Georgism, named for Henry George (1839-1897), is a philosophy and economic theory that follows from the belief that although everyone owns what they create; land, and everything else supplied by nature, belongs equally to all humanity.
Georgists argue that all of the economic rent (ie: unearned income) collected from land, broadcast spectrum, mineral extraction, tradeable emission permits, fishing quotas etc. should go to the community rather than the owner and that no other taxes should be levied. In practice that implies a high Land Value Tax, although no change in land rental prices for reasons first explained by Adam Smith.
Synonyms and Variants
Most early advocacy groups described themselves as Single Taxers, and George endorsed this as being an accurate description of the movement's main political goal - the replacement of all taxes with a Land Value Tax.

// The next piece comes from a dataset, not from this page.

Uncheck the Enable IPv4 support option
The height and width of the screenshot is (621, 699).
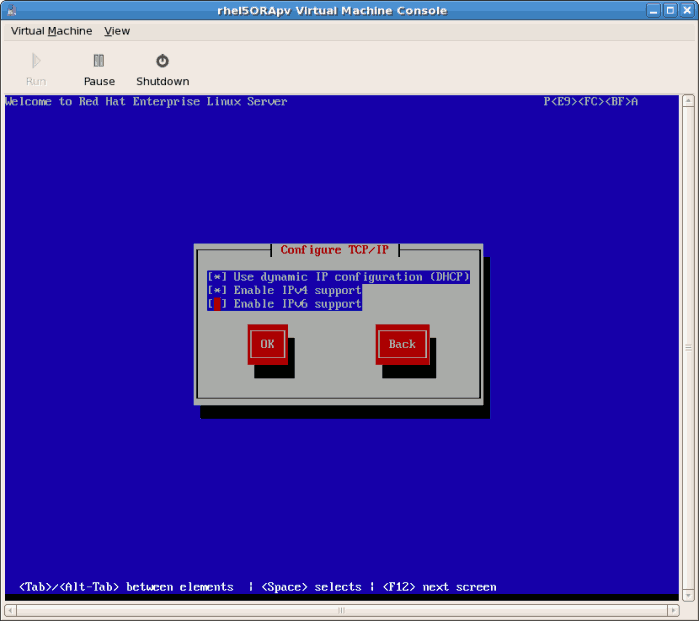coord(217,290)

In today's more economically complex, higher taxing and politically stable environment a quick and total change to LVT is politically very difficult to sell, so "Georgist" has come into vogue, being a more general term which encompasses even incremental changes towards the ideal of the replacement of all other taxes with a Single Tax on land.
Some Georgists are not entirely satisfied with the label. Henry George is now little known, the principle predates him, and "isms" named for a single person have developed an image problem. Some use the term "Geoism", with the meaning of "Geo" deliberately ambiguous. "Earth Sharing", "Geonomics" and "Geolibertarianism" (see libertarianism) are also prefered by some Georgists. These terms reflect a difference of emphasis, and sometimes real differences about how land rent should be spent (citizen's dividend or just replacing other taxes), but all agree that land rent should be fully taxed.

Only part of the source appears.